# Dataset excerpts
------------------------------------------------------------

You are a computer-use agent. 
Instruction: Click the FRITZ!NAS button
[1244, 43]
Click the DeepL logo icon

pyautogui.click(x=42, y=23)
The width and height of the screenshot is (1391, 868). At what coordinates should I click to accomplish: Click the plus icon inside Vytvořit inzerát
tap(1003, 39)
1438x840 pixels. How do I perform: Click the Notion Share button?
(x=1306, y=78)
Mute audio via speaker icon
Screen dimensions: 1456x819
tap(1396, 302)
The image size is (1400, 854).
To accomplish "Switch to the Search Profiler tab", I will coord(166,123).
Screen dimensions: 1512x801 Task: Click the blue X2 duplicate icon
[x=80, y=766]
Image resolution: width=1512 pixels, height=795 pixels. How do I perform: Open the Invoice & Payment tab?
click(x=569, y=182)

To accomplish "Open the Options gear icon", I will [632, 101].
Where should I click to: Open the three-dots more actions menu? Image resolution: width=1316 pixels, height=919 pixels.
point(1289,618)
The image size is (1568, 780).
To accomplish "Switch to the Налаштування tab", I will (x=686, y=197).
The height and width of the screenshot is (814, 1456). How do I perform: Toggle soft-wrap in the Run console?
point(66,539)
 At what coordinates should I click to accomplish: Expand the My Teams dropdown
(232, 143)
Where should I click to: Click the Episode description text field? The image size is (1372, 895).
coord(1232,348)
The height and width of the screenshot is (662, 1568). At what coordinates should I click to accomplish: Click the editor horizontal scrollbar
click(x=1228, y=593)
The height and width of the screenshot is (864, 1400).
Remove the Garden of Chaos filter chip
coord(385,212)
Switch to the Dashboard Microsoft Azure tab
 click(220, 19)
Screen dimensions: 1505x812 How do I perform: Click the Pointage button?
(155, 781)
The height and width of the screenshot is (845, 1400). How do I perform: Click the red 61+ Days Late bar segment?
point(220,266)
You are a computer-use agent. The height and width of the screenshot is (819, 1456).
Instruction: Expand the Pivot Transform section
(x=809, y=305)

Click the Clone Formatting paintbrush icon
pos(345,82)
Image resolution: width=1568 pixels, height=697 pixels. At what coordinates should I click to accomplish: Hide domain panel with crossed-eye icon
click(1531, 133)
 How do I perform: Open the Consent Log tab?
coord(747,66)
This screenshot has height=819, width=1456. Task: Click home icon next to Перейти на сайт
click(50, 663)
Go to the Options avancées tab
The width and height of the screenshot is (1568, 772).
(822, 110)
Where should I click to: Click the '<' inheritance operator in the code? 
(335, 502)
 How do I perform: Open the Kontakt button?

------------------------------------------------------------

# Task
Without any alteration, retype all of the material above.

# Exercise response
You are a computer-use agent. 
Instruction: Click the FRITZ!NAS button
[1244, 43]
Click the DeepL logo icon

pyautogui.click(x=42, y=23)
The width and height of the screenshot is (1391, 868). At what coordinates should I click to accomplish: Click the plus icon inside Vytvořit inzerát
tap(1003, 39)
1438x840 pixels. How do I perform: Click the Notion Share button?
(x=1306, y=78)
Mute audio via speaker icon
Screen dimensions: 1456x819
tap(1396, 302)
The image size is (1400, 854).
To accomplish "Switch to the Search Profiler tab", I will coord(166,123).
Screen dimensions: 1512x801 Task: Click the blue X2 duplicate icon
[x=80, y=766]
Image resolution: width=1512 pixels, height=795 pixels. How do I perform: Open the Invoice & Payment tab?
click(x=569, y=182)

To accomplish "Open the Options gear icon", I will [632, 101].
Where should I click to: Open the three-dots more actions menu? Image resolution: width=1316 pixels, height=919 pixels.
point(1289,618)
The image size is (1568, 780).
To accomplish "Switch to the Налаштування tab", I will (x=686, y=197).
The height and width of the screenshot is (814, 1456). How do I perform: Toggle soft-wrap in the Run console?
point(66,539)
 At what coordinates should I click to accomplish: Expand the My Teams dropdown
(232, 143)
Where should I click to: Click the Episode description text field? The image size is (1372, 895).
coord(1232,348)
The height and width of the screenshot is (662, 1568). At what coordinates should I click to accomplish: Click the editor horizontal scrollbar
click(x=1228, y=593)
The height and width of the screenshot is (864, 1400).
Remove the Garden of Chaos filter chip
coord(385,212)
Switch to the Dashboard Microsoft Azure tab
 click(220, 19)
Screen dimensions: 1505x812 How do I perform: Click the Pointage button?
(155, 781)
The height and width of the screenshot is (845, 1400). How do I perform: Click the red 61+ Days Late bar segment?
point(220,266)
You are a computer-use agent. The height and width of the screenshot is (819, 1456).
Instruction: Expand the Pivot Transform section
(x=809, y=305)

Click the Clone Formatting paintbrush icon
pos(345,82)
Image resolution: width=1568 pixels, height=697 pixels. At what coordinates should I click to accomplish: Hide domain panel with crossed-eye icon
click(1531, 133)
 How do I perform: Open the Consent Log tab?
coord(747,66)
This screenshot has height=819, width=1456. Task: Click home icon next to Перейти на сайт
click(50, 663)
Go to the Options avancées tab
The width and height of the screenshot is (1568, 772).
(822, 110)
Where should I click to: Click the '<' inheritance operator in the code? 
(335, 502)
 How do I perform: Open the Kontakt button?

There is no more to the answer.